Dogon villages often follow a traditional way of life photo: Getty images[/caption]
Nearly 100 people have been killed in an attack in a village in central Mali inhabited by the Dogon ethnic group, officials say.
The attack happened in Sobame Da, near Sanga town in the Mopti region.
The search for bodies is ongoing, but officials say 95 people have been found dead, with many of the bodies burned.
There have been numerous attacks in Mali in recent months, some ethnically driven, some carried out by jihadist groups.
Clashes between Dogon hunters and semi-nomadic Fulani herders are frequent.
Mali’s government said “suspected terrorists” had attacked the village at around 03:00 local time. At least 19 people were still missing, it said.
But the mayor of nearby Bankass, Moulaye Guindo, told Reuters news agency that Fulanis from that district had attacked Sobane-Kou after nightfall.
“About 50 heavily armed men arrived on motorbikes and pickups,” a survivor who called himself Amadou Togo told the AFP agency. “They first surrounded the village and then attacked – anyone who tried to escape was killed.”

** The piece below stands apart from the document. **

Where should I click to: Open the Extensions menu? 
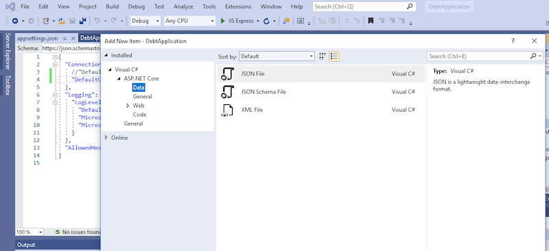tap(238, 7)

“No-one was spared – women, children, elderly people,” he added.
No group has officially said it was responsible for the attack.

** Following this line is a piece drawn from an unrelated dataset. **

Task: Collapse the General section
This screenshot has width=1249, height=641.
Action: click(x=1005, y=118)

“Right now we have 95 dead civilians. The bodies are burned, we are continuing to look for others,” a local official told AFP.
What is the Dogon-Fulani conflict?
The Dogon people have lived in central Mali for centuries, and live a largely traditional way of life as settled farmers.
Many Fulani, on the other hand, are semi-nomadic herders who move across large distances in West Africa.
Friction between farmers and the roaming herders over resources is long-standing – but clashes between them have increased since a militant Islamist uprising in northern Mali in 2012.
Both sides accuse the other of carrying out attacks amid the unrest.
The Fulani, a largely Muslim ethnic group, have been accused of having links with the Islamist uprising. But for their part, the Fulani accuse a Dogon self-defence association, Dan Na Ambassagou, of attacks on them.
Analysis: A crisis getting worse
By Louise Dewast, West Africa correspondent
There is a growing view in Mali that the (mostly military) response to this multi-faceted crisis is ineffective and even counter-productive. Despite having a large UN peacekeeping mission and French forces deployed since 2013, insecurity has worsened in some parts of the country.
According to the International Crisis Group, there were four times more attacks in May 2019 compared to May 2016. In their latest report on the country, the group urges the government to engage in dialogue with militants to negotiate local ceasefires and facilitate humanitarian access to civilians in need.
After another massacre of Fulanis in March, senior officials were sacked, people took to the streets – and the entire government resigned in April.
Is this attack unusual?
The attack on Sobame Da has killed about a third of its inhabitants.
In the same region in March, more than 130 Fulani villagers were killed by armed men wearing traditional Dogon hunters’ clothing.
After the attack, the Dogon Dan Na Ambassagou was banned by Mali’s government.
But the organisation, which insists it is a self-defence group and had nothing to do with the killings, refused calls to lay down its arms.
The United Nations mission in Mali, in a report dated 31 May, said the security situation in central Mali “continued to deteriorate”.
It said that clashes between the Dogon and Fulani had been “exacerbated by the presence of extremist groups”, and that the central region had recorded the highest number of attacks against civilians.
Hundreds of people have been killed so far this year.
What effect did the Islamist uprising have?
There are several Islamist groups based in northern Mali. In 2013, they seized half of the country and were advancing on the capital, Bamako.
France, the former colonial power in Mali, and some neighbouring African countries, intervened – and pushed the Islamist groups back towards their strongholds in the Sahara desert.
Before the unrest, disagreements between the Fulani and Dogon were often settled through negotiation.
But the uprising – which had spread to the centre of Mali by 2015 – decreased government control and increased the availability of weapons.